Show Report
Posen stripped back the decoration that had marred his first offering, but instead indulged his passion for clever-clever tailoring.
Whatever it is that's turning designers onto fifties couture for Autumn/Winter 2011, Zac Posen has caught on. Actually, he latched on to that feeling ten years ago when his career first began, and try as he might he's simply not able to shake his predilection for a fancy seam and a sleek dart.
They were very much in evidence at his second Paris show today. Posen stripped back the decoration that had marred his first offering, but instead indulged his passion for clever-clever tailoring. He scissored, stretched and stitched fabric to within an inch of its life, tucking its folds taut around the figure to hug every curve. Sometimes, as if to flaunt their sheer number, Posen inverted his seams, allowing the fraying allowance to form a kind of savage frill.
Try as he might to be minimal, Posen loves a bit of decoration - maybe that encouraged his urge to slice those suddenly-decorative seams like star-bursts across silk-satin frocks, or to cleave open raw reptile skin to cover the woollen base of pinched-in little jackets, adding a touch of the rough to their refinement. Those skins crept into Posen's signature cocktail dresses too - python meandered around the body in a narrow, knee-length sheath and alligator formed the bodice to a pleated chiffon frock that would have given Charlie James a run for his couture credentials.
Yes, Posen's collection was technically very crafty - but actually not particularly clever.
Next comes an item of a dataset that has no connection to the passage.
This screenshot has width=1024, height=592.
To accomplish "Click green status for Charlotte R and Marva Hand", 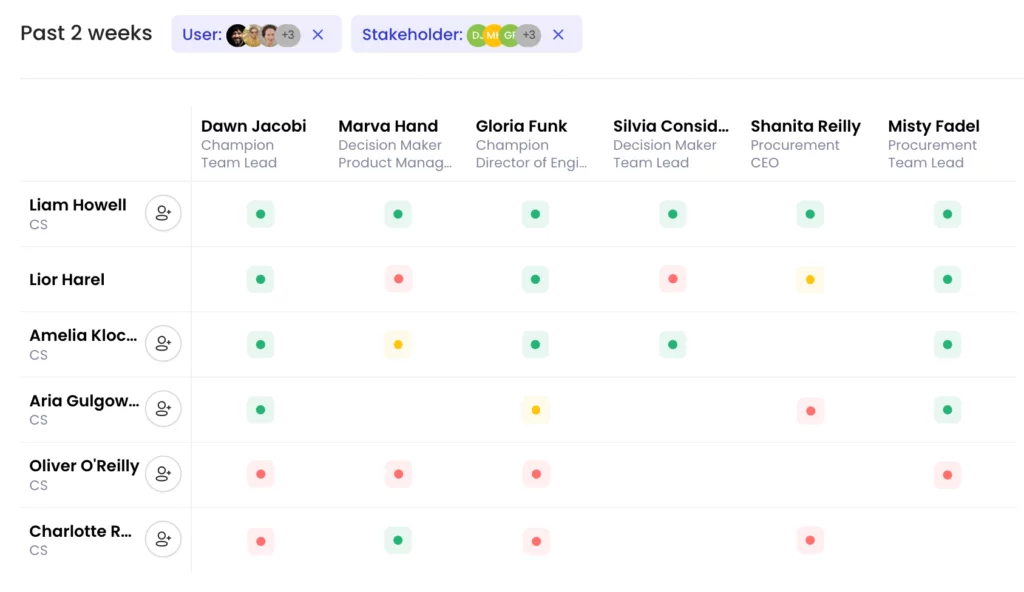I will pos(398,540).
Wasn't it Dior who said the best-made dress was that with the fewest seams? That's anathema to Posen: why use one seam when four and a splay of goddess can do the job much more prettily? The trouble with that amount of work in clothing is that it can all begin to hang heavy with effort - which was certainly the case today, dresses tugged drumskin-tight across the buttocks, sweaters intricately seamed and flattening feminine curves, models tottering ever-so-unsteadily on higher-than-high platform heels. It was pretty in parts, but it's nigh-on impossible to imagine modern women willingly trussing themselves up in such an overwhelmingly overworked fashion.